Christine’s eyes shone. “Thank you.”

“Thank me by eating,” Mother Hobb retorted, already repacking her basket, “and by not marrying a fool.”

Tristan said, too smoothly, “She is in luck.”

He looked to Christine, his mind full of Mother Hobb’s words about pregnancy. He saw his own thoughts reflected in Christine’s brightness.

I do not need to consider her as the mother of my children. Or the act which would put her into that state.

But once imagined, it could not be dismissed. He knew her body, had sampled it, tasted it. The roundness of her bottom and her breasts, a supple and delicious softness that demanded not just to be touched but caressed, kissed, tasted.

Christine was a gourmet banquet that he had barely sampled. Looking at her now, he could see her as she would be in the moments before the joining that would make her one of those women who swore by peppermint. Body pale against the bedclothes. Perfect with skin that made satin seem hessian.

Arms languid above her head, breasts pert and crying out for the warmth of his mouth. Stomach flat, slightly concave, and then the soft, heart of her womanhood. The image of her pregnant with his child, glowing with maternal radiance and naked, sent such a fire through his veins that he barely suppressed the urge to take her into his arms there and then. Christine’s lips were slightly parted, and her cheeks held spots of color.

The effect of the medicine, that is all. Then why do my cheeks feel hot?

Reeve cleared his throat and approached the table with a sheaf of papers.

“My lady, if your strength allows, I’ve put down a few notions for the ball, names of those who might supply what’s wanted. And, if I may, how the green might be dressed so as not to trip the old folk.”

“We would like the ribbon,” Christine said, smiling. She took the list, her fingers steadied over the ink. “You’ve thought of everything.”

“Your Grace thinks I think of coin,” Reeve said, not quite looking at Tristan.

“He’s not wrong. But I think of people more often.”

That was a rebuke. Tristan remembered the anger of a teenage boy confronted with this same innkeeper.

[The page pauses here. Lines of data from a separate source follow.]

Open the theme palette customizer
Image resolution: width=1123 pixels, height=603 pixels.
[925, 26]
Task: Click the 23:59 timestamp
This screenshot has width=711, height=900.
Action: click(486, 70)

His color deepened.

“Faces do not thatch roofs,” Tristan said, out of habit.

“No,” Reeve agreed. “But they stand under them.”

Silence. The old man was right; the world was full of nauseating truths today.

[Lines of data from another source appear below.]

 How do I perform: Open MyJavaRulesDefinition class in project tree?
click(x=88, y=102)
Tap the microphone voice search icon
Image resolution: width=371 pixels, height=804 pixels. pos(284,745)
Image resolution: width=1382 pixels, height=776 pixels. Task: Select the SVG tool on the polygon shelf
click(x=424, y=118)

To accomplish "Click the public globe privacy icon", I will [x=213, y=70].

“True enough,” Tristan finally granted, “I thank you for the trouble you have taken, Mr. Reeve,”

Reeve puffed up like a bantam. Christine smiled, and Tristan felt glad that he had given credit where it was due. For that smile, he would do much.

Reeve slid out, shutting the door with a respect that did not feel obsequious. The room went quiet except for the faint noise of geese somewhere below and the far bell of a hammer at the smithy. Sunlight had eased across the floor by a foot while they talked; it touched the hem of Christine’s gown, turned the muslin pale as breath.

“You are pleased with your mayor,” Tristan said at last, standing by the window as if the distance mattered.

“I am pleased that the people of your parish feed one another,” she said, “it makes me like your house better.”